Have you considered the form in which you are holding your assets and investments?
The differential between the income and capital gains tax rates is now 32 percent. In addition, following the Budget on 23 March 2011, Entrepreneurs' Relief has been doubled so that, for those who qualify, from 6 April 2011 the first £10 million of capital gains will now be taxed at 10 percent. Both of these measures mean capital returns have a significant tax advantage over income returns.
Certain investment structures will be at an advantage where returns are taxable at the capital gains tax rate rather than as income. Strategies which allow income to accumulate in tax efficient ways may also be of interest. Whilst assets values are still relatively low, changing investment structures could be explored, so than any future returns deliver your longer term objectives.
Investment structures can take many different forms. You may want to consider:
- holding investments in a 'wrapper' rather than holding direct investment in individual assets;
- vehicles for trading, property holding or wider investment activities combined with tax efficient extraction techniques;
- how investments are held across the family as this can affect the tax rate applied to returns.

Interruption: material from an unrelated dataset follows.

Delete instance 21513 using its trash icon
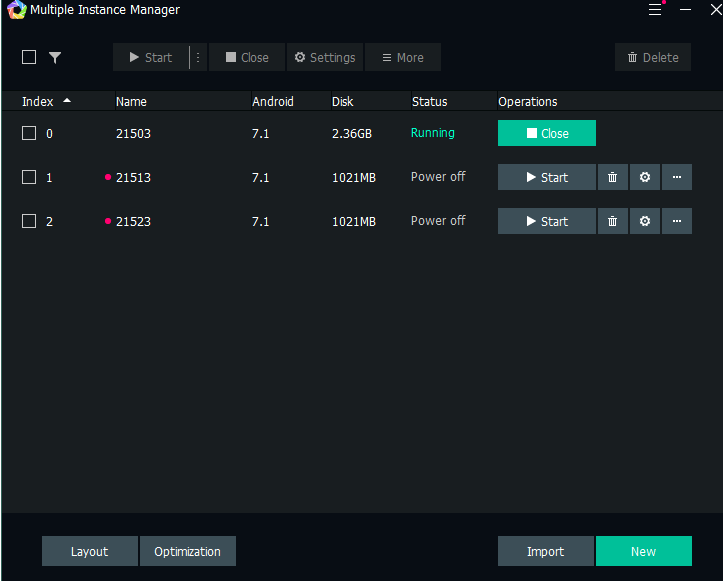The width and height of the screenshot is (723, 581). [612, 177]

There is considerable uncertainty over how long the rate of capital gains tax will remain at 18 percent. The key question is whether the capital gains tax rate change has merely been postponed. It is possible that tax rates might change in the future and therefore careful consideration should be given to all the issues before making any irreversible alterations to your investment structures.
If an individual is moving abroad or is likely to be working outside the UK for a period of time it is important to address the tax implications of temporary or longer term emigration.